The answer must consist solely of the lines below starting at the one containing "Where should I" and ending at the one containing "633x677 pixels.", repeated exactly, with both ends included and all pictures omitted.

[Start of section]

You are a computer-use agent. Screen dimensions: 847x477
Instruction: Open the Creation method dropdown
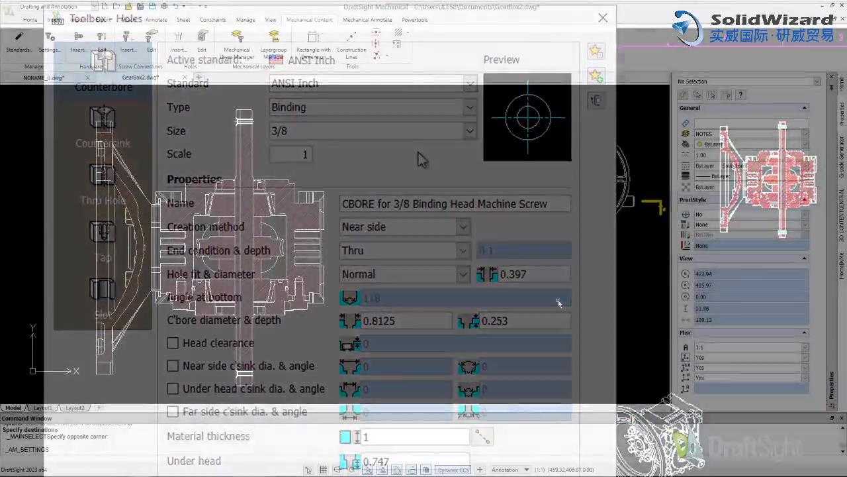click(x=462, y=227)
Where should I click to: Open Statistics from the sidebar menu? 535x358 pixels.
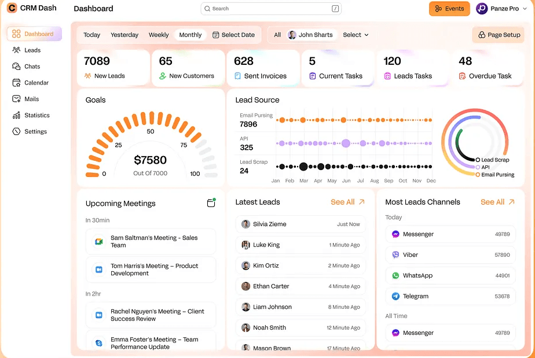(36, 115)
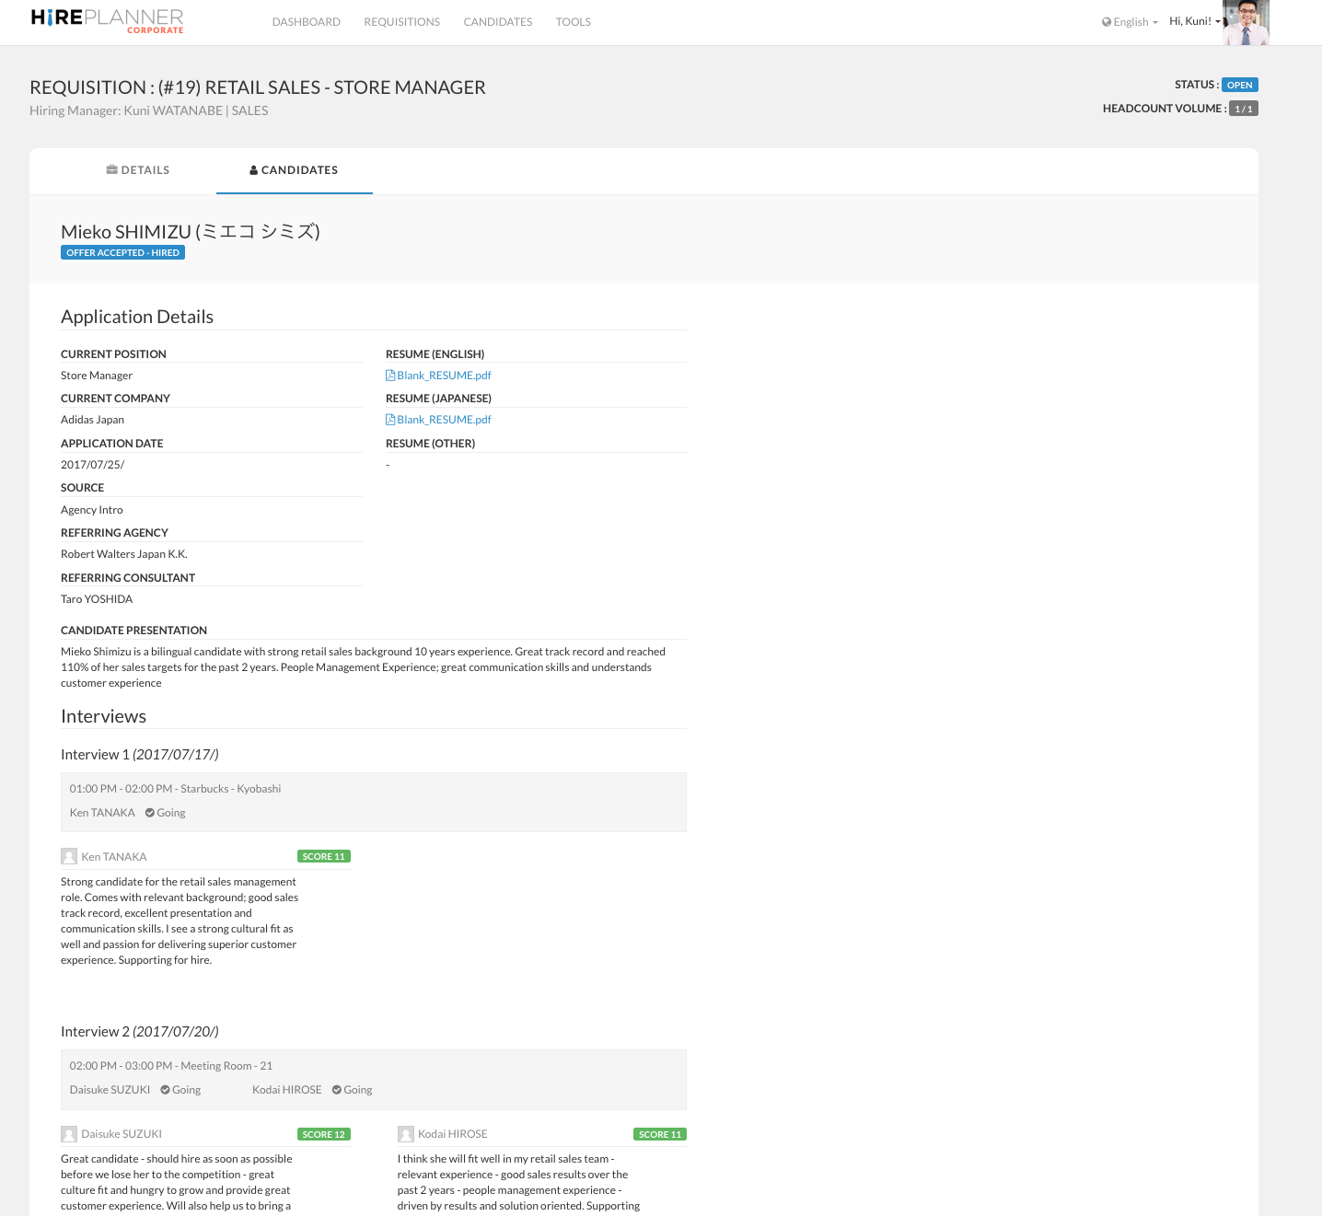The image size is (1322, 1216).
Task: Go to Requisitions in the top navigation
Action: coord(401,22)
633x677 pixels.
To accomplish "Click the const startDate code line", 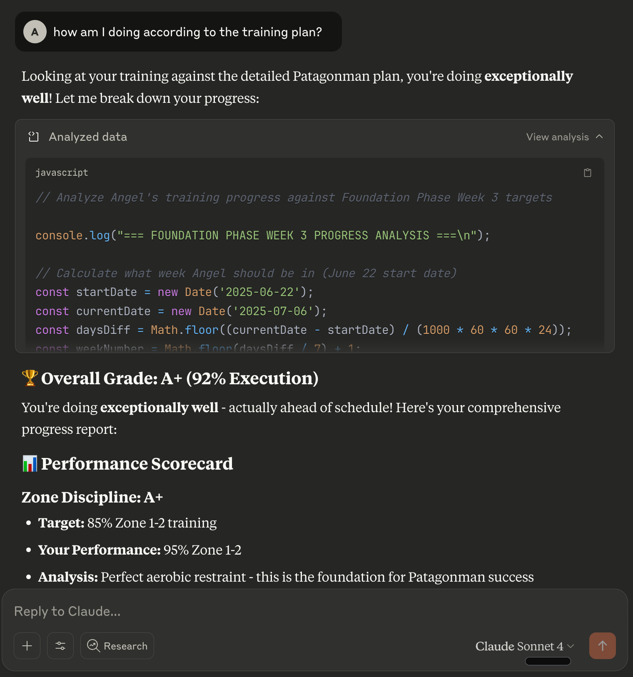I will pyautogui.click(x=174, y=292).
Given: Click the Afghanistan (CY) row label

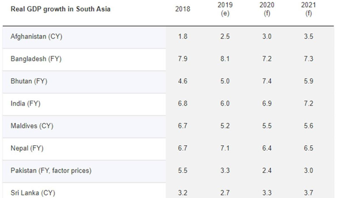Looking at the screenshot, I should [36, 36].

[End of section]

== OUTPUT OF THE EXERCISE ==
Where should I click to: Open Statistics from the sidebar menu? 535x358 pixels.
(36, 115)
The image size is (1322, 1216).
Task: Go to Requisitions in the top navigation
Action: coord(401,22)
633x677 pixels.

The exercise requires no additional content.